TASK STATEMENT: Wherever the listing has a line with the string "width", copy that line out.

SOURCE DATA:
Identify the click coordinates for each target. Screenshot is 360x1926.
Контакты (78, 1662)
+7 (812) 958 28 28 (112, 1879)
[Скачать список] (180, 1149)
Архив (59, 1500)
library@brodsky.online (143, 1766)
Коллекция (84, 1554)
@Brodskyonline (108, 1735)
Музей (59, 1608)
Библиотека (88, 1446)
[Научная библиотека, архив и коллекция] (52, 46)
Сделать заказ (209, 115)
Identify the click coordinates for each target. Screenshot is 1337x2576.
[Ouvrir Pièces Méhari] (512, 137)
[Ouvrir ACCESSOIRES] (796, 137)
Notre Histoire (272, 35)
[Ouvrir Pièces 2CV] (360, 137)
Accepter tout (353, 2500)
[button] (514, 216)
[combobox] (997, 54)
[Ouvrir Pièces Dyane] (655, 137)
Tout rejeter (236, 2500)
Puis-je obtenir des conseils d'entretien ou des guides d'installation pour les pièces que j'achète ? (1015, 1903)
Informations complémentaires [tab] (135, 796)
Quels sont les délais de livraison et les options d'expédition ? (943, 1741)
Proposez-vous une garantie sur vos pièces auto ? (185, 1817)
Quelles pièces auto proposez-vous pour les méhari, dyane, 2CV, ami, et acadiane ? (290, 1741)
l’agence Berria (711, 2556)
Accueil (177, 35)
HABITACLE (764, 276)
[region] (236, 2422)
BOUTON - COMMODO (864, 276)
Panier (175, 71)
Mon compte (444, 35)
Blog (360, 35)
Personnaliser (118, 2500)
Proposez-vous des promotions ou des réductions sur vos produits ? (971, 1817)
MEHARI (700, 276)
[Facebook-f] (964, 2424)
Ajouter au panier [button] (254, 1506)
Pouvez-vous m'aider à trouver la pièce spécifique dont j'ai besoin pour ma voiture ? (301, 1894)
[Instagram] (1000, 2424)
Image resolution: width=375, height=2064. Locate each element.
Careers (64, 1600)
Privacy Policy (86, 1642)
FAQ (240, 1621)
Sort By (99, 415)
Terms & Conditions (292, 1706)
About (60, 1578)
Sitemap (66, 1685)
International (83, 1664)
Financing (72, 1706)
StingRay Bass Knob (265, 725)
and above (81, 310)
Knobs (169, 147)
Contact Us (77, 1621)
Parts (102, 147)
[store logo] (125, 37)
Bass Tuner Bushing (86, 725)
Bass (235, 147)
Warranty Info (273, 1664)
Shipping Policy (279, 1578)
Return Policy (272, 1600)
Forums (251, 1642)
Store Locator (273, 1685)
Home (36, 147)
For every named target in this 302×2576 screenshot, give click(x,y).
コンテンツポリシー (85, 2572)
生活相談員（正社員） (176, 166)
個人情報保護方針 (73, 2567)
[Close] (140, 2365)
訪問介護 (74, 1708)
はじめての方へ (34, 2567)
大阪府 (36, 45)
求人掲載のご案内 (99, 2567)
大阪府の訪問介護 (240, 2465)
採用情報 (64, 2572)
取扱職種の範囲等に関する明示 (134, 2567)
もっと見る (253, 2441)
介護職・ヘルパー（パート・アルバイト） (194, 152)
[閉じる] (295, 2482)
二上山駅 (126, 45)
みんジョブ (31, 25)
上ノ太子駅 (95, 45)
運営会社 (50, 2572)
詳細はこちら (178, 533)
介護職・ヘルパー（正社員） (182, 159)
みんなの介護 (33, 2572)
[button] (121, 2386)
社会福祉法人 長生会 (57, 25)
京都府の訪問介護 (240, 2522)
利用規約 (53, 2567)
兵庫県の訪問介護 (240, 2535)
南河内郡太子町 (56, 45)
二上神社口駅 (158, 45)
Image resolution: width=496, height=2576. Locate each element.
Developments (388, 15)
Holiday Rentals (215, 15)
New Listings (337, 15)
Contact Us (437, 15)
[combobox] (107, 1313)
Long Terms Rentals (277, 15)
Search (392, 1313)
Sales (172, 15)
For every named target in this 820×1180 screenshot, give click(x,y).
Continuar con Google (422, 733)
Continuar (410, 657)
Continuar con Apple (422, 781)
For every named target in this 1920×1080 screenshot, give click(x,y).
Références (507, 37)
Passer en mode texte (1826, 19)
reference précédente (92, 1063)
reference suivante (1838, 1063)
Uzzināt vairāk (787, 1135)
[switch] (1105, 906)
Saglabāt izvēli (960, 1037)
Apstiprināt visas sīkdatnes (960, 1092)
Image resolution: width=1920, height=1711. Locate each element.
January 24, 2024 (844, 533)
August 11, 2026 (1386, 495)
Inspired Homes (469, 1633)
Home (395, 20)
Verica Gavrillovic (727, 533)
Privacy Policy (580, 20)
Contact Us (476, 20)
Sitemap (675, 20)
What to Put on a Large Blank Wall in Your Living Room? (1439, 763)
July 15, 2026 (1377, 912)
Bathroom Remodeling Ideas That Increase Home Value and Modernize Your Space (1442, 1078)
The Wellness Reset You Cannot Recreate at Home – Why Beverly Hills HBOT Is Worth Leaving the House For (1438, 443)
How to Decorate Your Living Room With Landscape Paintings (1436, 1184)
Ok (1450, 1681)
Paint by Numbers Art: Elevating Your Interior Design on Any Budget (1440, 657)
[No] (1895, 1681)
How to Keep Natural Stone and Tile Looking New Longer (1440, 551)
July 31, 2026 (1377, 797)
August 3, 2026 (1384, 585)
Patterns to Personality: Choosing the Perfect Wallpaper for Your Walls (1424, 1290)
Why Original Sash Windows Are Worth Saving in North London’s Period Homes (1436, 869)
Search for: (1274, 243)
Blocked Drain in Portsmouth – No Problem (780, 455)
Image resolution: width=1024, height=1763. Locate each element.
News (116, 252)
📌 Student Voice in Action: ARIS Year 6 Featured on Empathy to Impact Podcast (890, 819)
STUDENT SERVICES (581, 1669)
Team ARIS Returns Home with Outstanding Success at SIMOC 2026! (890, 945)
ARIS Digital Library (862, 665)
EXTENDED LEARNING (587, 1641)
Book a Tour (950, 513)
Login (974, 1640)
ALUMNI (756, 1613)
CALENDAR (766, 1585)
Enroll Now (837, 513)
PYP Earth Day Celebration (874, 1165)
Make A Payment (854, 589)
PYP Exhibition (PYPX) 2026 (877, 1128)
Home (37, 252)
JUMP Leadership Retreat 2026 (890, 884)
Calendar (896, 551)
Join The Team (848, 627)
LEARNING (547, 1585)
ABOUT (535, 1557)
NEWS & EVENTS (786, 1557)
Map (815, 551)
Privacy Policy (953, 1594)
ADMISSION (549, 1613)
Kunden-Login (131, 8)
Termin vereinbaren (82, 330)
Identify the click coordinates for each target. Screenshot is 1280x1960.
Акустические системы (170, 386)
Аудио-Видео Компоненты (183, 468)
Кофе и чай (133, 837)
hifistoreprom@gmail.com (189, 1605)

ANSWER TO THIS PROBLEM:
Image resolution: width=375, height=2064. Locate each element.
Image resolution: width=496, height=2576. Locate each element.
Image resolution: width=1920, height=1711. Locate each element.
Image resolution: width=1024, height=1763. Locate each element.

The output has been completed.